Entre os dias 27 e 29 de Setembro, a Feira Medieval de Palmela recria, no Castelo e Centro Histórico da Vila, a época da “Inauguração da Torre de Menagem no Reinado de D. Dinis”, numa viagem até ao final do século XIII, período de consolidação da paz em Palmela, após os confrontos do início do século.


Organizada pela Câmara Municipal de Palmela e pela ALIUS VETUS - Associação Cultural História e Património, “a Feira tem como grandes atractivos os desfiles, torneios, espectáculos de fogo, dança e música da época, falcoaria, acampamentos temáticos e oficinas, a par da gastronomia, artesanato e mercado medieval.”

Destaque para o espectáculo de Dança no Ar “HO/MENAGEM”, pela DançArte, na Torre de Menagem.

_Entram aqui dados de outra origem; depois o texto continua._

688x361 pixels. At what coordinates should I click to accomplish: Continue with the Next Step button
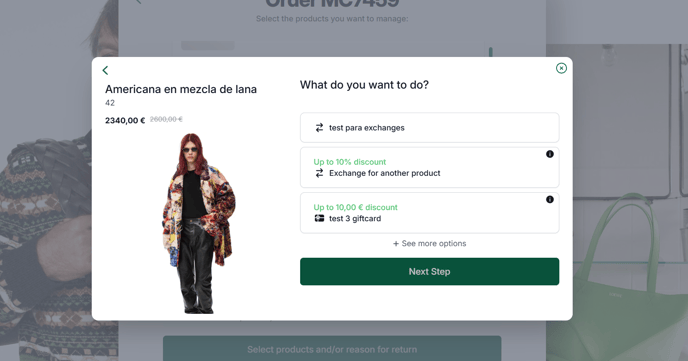click(430, 272)
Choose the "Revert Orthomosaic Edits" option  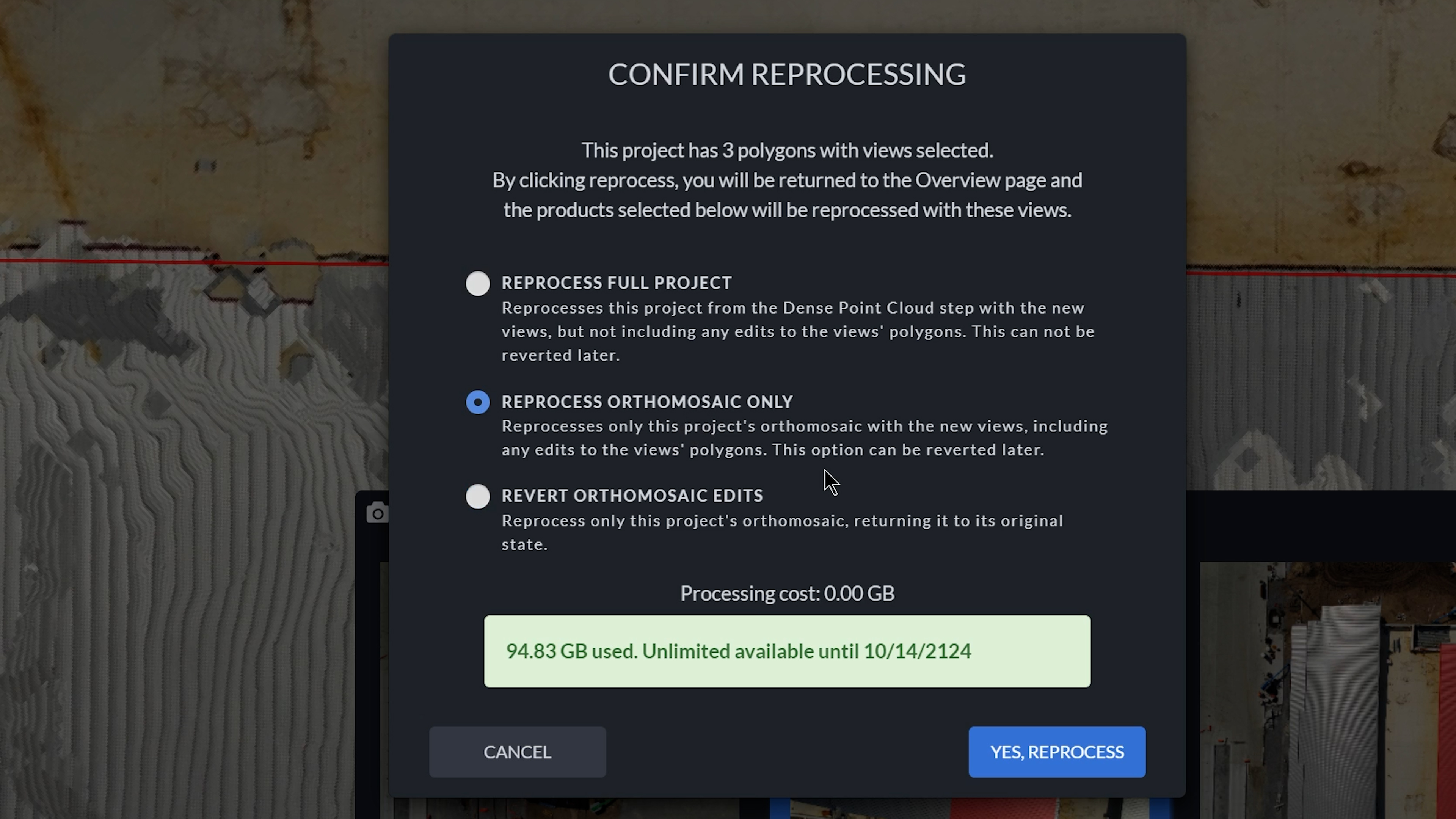coord(478,496)
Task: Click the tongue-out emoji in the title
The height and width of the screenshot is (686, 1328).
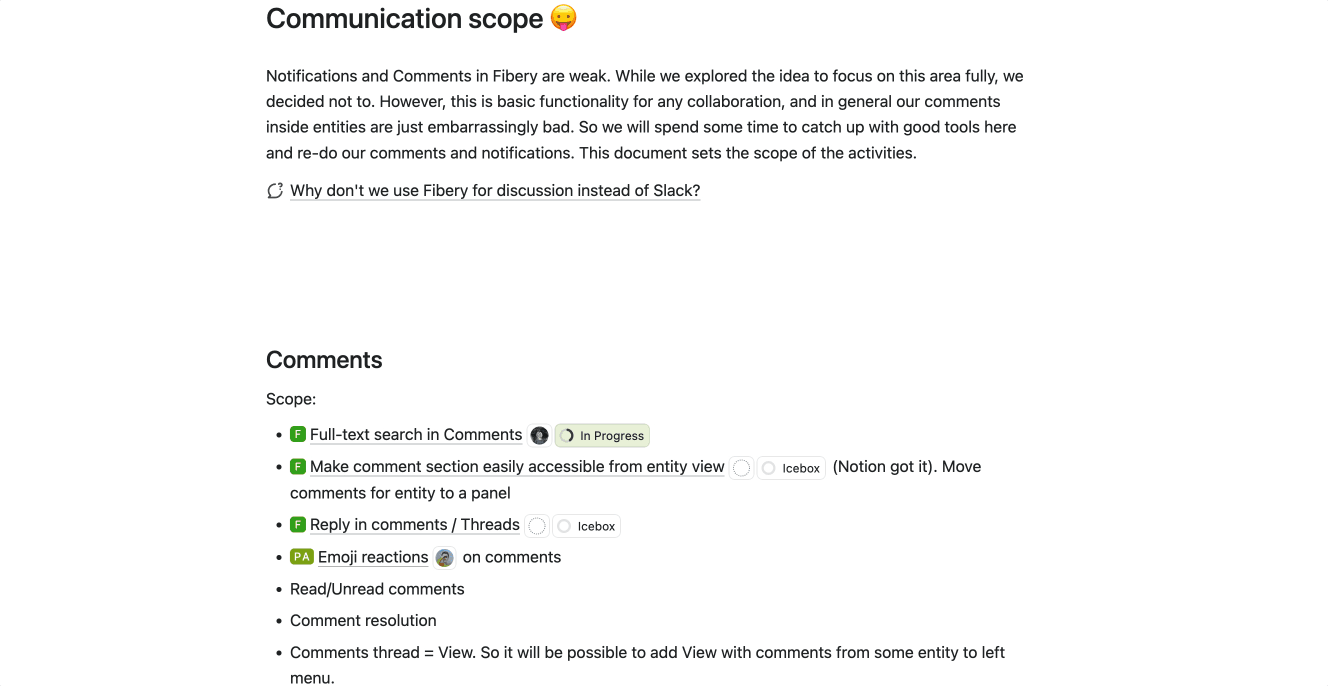Action: pyautogui.click(x=564, y=19)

A abertura oficial está marcada para as 19:00 de dia 27 e, ao longo dos três dias, a animação será constante em vários espaços da Feira, como as Igrejas de Santiago e Santa Maria, o Revelim Norte, o Terraço Sul, a Praça de Armas, a Liça, o Anfiteatro ou a Torre de Menagem.


A Feira Medieval de Palmela 2019 parte da pressuposta construção da Torre de Menagem nos finais do século XIII, no reinado de D. Dinis. É, para Palmela, um período de consolidação da paz após os confrontos do início da centúria, que culminaram com a tomada de Alcácer do Sal e o recuo das forças muçulmanas para sul. A fortaleza é reparada e reestruturada, a vila cresce, com os seus habitantes cristãos, judeus e mouros forros. O poder concelhio cimenta-se, sob a proteção do rei, o comércio dinamiza-se, a par das práticas artesanais, agrícolas, pastoris e pesqueiras.


O Rei D. Dinis, conhecido pelas suas boas qualidades de governante, toma medidas para fortalecer a defesa do reino: um programa de reparação e edificação de castelos e torres por todo o país. A Torre de Menagem do Castelo de Palmela terá sido uma dessas iniciativas, dotando a vila de um símbolo maior do poder concelhio. Adossada à muralha da alcáçova, virada à povoação, imponente, anunciava uma liderança cristã, um alcaide sediado no castelo com a sua guarnição, a garantia de defesa da população associada às obrigações dos peões e cavaleiros de servirem militarmente.

Em 1218, a sede da Ordem de Santiago é transferida para Alcácer do Sal e, em meados da centúria, para Mértola, acompanhando o ritmo da Reconquista. Em Palmela, permanece o comendador e alguns freires, nas instalações da alcáçova do castelo. D. Dinis desenvolve uma política de controlo das ordens militares e presta especial atenção à Ordem de Santiago, procurando autonomizá-la de Castela. Em 1288, através da bula Pastoralis Officii, emanada pelo papa Nicolau IV, logra obter autorização para eleger mestre provincial da ordem em Portugal. O primeiro mestre português será D. João Fernandes.

Em 12 de Setembro de 1297, D. Dinis assina o Tratado de Alcanices com D. Fernando IV de Castela, importante ato que definiu as fronteiras entre o reino de Portugal e os reinos de Castela e Leão.”